The public suicide in Paris of Dominique Venner, a 78-year-old right-wing French historian and essayist, has stirred a strong political reaction in the country.

Some 1,500 visitors were cleared out of Notre Dame Cathedral after a man put a letter on the altar of the 850-year-old monument Tuesday, then pulled out a gun and shot himself in the head, three days after a law legalizing same-sex marriage came into effect.

Venner’s blog describes his opposition to France’s new law authorizing same-sex marriage. In some posts, he criticizes “massive immigration” and what he describes as encroaching Islam; others include historical analysis of revolution or American-European relations.
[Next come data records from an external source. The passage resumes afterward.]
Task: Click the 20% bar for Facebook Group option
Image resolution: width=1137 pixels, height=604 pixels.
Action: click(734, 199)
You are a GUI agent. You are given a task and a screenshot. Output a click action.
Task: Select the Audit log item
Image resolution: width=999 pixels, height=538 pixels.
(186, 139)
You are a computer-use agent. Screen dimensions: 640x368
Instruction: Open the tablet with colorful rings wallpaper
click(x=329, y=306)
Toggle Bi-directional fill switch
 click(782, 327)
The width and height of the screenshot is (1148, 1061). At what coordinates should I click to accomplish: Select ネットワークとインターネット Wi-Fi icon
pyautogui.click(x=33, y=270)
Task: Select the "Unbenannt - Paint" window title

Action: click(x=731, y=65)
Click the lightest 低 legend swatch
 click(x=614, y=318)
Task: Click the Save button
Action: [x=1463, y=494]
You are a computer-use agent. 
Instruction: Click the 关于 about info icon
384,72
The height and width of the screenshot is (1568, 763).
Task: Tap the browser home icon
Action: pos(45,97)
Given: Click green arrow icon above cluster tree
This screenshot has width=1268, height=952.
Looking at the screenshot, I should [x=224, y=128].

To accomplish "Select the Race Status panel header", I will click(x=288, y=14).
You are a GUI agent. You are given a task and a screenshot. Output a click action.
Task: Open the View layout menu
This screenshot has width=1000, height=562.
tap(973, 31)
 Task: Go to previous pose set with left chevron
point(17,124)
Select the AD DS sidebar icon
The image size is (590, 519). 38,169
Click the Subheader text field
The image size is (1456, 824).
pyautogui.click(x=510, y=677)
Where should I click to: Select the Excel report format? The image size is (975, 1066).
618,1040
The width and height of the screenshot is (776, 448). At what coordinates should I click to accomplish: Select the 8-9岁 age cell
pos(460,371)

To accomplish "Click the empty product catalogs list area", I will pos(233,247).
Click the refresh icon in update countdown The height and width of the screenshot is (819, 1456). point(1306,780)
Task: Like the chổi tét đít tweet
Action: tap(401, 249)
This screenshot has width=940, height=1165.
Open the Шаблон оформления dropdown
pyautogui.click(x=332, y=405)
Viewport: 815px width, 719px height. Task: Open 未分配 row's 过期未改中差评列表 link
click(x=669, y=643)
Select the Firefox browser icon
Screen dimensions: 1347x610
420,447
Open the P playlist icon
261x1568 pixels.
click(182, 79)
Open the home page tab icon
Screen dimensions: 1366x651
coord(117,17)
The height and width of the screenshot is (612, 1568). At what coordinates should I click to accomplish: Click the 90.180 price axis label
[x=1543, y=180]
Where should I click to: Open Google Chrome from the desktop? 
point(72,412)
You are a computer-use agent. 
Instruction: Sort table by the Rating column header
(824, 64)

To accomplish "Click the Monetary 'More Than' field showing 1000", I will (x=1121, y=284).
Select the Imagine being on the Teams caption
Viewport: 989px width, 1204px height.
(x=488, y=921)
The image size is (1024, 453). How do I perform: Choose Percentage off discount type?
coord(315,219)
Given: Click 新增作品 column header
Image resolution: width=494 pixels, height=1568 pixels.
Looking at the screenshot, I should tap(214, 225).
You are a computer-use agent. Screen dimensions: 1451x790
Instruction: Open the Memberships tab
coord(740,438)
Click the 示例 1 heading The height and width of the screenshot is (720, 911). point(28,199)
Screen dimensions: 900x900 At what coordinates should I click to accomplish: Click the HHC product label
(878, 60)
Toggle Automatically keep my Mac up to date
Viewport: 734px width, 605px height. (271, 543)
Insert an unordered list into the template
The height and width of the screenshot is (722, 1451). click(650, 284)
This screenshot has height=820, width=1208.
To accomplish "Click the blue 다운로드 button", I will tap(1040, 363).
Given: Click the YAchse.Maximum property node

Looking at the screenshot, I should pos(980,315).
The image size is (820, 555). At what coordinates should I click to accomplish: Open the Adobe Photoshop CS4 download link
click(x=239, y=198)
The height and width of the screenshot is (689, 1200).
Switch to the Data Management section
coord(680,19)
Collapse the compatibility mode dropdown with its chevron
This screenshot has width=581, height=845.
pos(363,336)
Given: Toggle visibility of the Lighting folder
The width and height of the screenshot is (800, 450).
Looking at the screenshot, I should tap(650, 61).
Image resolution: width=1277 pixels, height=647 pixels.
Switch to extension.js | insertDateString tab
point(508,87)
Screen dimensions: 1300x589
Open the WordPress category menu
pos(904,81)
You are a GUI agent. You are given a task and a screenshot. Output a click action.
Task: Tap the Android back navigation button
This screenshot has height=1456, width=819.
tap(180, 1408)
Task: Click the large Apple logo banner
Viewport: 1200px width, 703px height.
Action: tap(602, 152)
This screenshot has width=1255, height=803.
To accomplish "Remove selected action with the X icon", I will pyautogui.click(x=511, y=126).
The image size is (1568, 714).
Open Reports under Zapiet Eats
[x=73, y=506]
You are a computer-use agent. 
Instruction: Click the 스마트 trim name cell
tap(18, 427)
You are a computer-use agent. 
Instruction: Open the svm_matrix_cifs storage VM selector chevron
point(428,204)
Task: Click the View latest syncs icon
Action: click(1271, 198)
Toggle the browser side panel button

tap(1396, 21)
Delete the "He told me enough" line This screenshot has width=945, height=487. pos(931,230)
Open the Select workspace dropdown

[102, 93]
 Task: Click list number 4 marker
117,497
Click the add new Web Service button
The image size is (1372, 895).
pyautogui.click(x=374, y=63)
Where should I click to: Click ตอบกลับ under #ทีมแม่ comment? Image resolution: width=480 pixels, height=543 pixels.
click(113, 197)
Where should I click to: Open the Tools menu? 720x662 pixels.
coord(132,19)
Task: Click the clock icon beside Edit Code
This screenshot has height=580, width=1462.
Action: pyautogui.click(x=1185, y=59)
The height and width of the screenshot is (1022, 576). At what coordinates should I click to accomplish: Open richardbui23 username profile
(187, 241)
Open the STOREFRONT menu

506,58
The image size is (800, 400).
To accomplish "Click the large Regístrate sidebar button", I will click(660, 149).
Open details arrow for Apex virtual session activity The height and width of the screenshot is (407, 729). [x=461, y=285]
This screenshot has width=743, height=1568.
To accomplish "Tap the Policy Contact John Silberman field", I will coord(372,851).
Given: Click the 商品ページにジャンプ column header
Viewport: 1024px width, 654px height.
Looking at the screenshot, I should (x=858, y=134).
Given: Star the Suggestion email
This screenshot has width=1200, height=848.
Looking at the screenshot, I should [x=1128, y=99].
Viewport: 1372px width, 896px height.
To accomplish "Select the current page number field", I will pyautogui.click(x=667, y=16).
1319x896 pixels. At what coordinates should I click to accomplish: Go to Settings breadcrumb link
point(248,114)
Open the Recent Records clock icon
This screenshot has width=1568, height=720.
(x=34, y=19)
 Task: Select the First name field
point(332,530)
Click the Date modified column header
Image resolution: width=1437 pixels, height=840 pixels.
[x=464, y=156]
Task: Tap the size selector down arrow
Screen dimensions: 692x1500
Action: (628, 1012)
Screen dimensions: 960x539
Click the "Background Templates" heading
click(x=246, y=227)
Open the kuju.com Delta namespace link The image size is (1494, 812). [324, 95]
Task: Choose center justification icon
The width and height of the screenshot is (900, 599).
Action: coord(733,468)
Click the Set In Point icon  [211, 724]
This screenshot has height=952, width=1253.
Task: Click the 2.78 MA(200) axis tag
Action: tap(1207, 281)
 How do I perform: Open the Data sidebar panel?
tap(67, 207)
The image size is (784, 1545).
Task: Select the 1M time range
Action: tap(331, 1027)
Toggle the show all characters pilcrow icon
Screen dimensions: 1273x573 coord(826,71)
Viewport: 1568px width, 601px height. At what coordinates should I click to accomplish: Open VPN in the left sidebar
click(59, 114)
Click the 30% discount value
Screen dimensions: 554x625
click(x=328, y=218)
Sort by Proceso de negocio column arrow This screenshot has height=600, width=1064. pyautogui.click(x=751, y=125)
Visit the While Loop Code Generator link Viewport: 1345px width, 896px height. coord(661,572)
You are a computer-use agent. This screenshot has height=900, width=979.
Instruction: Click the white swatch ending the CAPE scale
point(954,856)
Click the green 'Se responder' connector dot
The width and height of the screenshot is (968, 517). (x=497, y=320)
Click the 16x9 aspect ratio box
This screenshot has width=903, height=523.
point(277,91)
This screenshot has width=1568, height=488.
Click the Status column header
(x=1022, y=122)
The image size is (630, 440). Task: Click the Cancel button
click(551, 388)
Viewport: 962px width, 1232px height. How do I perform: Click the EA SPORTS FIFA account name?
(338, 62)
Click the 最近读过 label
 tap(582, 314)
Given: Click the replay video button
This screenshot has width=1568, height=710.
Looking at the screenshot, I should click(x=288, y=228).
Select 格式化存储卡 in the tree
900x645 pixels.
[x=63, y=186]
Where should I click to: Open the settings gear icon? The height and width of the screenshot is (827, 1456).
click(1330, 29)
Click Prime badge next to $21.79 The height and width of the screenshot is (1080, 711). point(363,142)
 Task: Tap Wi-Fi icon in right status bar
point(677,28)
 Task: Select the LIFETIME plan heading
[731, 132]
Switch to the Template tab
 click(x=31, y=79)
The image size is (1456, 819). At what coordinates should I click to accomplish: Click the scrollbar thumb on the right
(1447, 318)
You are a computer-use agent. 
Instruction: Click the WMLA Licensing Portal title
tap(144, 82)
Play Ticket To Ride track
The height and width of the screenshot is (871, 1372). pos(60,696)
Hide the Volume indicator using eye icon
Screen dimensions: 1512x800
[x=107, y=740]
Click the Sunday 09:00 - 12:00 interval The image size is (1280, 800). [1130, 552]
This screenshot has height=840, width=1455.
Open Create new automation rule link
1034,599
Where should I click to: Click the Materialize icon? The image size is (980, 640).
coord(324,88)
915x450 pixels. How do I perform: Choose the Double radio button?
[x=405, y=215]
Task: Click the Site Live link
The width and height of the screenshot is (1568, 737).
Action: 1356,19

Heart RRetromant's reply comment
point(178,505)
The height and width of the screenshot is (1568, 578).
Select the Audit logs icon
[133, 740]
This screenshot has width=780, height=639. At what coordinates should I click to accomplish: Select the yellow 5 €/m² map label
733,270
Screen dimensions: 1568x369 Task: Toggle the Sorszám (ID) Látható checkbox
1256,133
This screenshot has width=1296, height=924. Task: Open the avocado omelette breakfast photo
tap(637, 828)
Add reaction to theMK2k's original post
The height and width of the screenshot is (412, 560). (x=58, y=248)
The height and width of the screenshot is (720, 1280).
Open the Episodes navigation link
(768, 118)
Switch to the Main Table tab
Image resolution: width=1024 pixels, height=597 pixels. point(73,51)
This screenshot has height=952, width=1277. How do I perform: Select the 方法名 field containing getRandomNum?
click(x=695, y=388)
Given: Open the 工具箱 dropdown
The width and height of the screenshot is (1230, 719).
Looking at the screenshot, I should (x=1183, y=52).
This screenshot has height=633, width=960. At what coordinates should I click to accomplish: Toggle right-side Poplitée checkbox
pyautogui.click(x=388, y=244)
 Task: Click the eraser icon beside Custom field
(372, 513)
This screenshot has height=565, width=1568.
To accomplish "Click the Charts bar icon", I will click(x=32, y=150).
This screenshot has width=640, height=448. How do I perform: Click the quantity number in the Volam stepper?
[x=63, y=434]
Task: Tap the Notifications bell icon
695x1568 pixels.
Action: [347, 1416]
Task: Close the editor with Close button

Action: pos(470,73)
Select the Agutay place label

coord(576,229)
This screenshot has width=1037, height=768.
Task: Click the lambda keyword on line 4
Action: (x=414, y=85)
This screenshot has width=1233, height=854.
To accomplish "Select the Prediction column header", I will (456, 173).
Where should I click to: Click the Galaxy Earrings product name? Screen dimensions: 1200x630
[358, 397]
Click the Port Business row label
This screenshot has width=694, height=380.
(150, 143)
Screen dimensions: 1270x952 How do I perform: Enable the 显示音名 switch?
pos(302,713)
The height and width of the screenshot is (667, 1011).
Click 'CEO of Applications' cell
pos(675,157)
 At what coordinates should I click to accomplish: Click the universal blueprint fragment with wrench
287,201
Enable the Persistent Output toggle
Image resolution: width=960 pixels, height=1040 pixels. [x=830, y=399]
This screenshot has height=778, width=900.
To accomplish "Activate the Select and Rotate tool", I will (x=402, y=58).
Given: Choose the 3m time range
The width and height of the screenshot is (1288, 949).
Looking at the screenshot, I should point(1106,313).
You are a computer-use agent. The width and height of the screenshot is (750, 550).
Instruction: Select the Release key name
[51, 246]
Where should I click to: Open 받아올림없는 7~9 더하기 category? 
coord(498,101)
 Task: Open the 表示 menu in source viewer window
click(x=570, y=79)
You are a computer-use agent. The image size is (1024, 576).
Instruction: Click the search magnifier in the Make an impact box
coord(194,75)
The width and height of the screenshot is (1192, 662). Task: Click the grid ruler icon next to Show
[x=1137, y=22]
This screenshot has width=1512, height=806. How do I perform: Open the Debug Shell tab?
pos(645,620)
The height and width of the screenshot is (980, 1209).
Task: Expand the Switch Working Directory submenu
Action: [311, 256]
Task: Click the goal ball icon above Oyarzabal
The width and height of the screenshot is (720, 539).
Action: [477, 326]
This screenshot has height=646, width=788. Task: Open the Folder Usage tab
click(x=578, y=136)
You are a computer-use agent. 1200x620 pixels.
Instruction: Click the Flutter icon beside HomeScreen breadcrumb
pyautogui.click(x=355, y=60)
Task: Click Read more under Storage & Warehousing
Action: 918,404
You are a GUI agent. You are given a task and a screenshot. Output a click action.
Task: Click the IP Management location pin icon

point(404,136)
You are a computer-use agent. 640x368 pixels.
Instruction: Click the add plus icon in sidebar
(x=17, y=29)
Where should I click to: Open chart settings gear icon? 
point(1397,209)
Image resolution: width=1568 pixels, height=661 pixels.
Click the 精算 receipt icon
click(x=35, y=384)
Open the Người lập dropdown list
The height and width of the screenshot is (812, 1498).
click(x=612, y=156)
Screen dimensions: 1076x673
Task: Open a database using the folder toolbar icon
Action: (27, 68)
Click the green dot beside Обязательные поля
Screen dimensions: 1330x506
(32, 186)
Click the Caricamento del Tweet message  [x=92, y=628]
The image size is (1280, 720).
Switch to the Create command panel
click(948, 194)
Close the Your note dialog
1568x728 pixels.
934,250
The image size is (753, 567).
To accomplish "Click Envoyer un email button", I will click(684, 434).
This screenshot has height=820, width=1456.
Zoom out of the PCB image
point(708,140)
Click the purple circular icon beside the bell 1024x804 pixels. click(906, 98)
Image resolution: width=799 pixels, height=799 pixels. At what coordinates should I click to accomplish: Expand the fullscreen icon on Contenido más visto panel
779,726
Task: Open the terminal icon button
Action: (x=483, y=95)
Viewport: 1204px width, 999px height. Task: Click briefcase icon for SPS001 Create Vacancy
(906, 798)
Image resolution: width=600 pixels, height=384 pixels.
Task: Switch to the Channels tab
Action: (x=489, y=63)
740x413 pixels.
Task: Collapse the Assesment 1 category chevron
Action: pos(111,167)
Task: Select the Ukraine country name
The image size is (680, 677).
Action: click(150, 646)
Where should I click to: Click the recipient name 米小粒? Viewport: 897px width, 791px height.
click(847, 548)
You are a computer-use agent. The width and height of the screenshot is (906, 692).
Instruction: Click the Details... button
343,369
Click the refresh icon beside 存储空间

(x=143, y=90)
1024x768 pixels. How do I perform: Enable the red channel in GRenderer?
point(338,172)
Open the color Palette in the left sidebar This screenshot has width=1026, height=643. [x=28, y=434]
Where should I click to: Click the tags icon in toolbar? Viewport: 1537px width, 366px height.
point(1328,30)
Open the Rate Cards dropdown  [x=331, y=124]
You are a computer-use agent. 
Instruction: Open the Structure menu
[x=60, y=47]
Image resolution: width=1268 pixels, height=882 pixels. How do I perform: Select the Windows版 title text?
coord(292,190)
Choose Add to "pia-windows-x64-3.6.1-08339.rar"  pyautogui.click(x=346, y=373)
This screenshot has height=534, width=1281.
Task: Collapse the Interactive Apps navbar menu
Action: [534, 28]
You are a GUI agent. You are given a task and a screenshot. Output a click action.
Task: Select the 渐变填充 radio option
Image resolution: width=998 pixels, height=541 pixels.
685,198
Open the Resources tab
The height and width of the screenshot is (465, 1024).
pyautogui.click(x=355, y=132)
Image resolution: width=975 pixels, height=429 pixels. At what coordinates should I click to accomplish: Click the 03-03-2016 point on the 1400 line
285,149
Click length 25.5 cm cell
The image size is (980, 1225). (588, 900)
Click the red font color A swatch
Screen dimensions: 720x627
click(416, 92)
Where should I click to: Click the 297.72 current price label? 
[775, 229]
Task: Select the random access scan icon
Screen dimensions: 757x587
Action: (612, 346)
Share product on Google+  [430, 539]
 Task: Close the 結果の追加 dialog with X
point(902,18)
The suicide was described by National Front leader Marine Le Pen on Twitter as a political act.

“All respect to Dominique Venner whose final, eminently political act was to try to wake up the people of France,” Ms Le Pen wrote on Twitter, the BBC said.

“It is in life and hope that France will renew and save itself,” the far-right party leader added.

1st suicide in decades at site
In response, Socialist Party chief Harlem Desir said he was shocked by her characterization. He called Venner’s death the “gesture of a far-right marginal.”

It was the first suicide in decades at the landmark site, Monsignor Patrick Jacquin, the cathedral’s rector, told The Associated Press.

“It’s unfortunate, it’s dramatic, it’s shocking,” Jacquin said. The motives for the suicide, and the contents of the man’s letter, were unclear.

It says he fought with French forces against Algerian independence fighters a half-century ago in a war that ended with France losing its most prized colony.

Police ushered people out of the cathedral after the shooting, Interior Minister Manuel Valls told reporters from the grand stone plaza in front of Notre Dame. “We call for compassion,” he said.

“Notre Dame is the cathedral of Paris, one of the capital’s — and the country’s — most beautiful monuments, so we realize how symbolic this event truly is.”

Opened for evening service
It’s highly unusual for the 12th-century cathedral, visited by some 13 million people from around the world every year, to be evacuated, the AP reported.

It opened for an evening service that church officials said would include a prayer for the man who committed suicide and other struggling souls.

After Venner’s death, a friend read a message from him on a conservative radio station, Radio Courtoisie, where Venner had once broadcast, the BBC reported.

“I believe it is necessary to sacrifice myself to break with the lethargy that is overwhelming us,” he was quoted as saying. “I am killing myself to awaken slumbering consciences.”

Venner was once imprisoned for activities with the Secret Army Organization (OAS), which opposed Algerian independence in the early 1960s and tried to assassinate President Charles De Gaulle, the BBC said.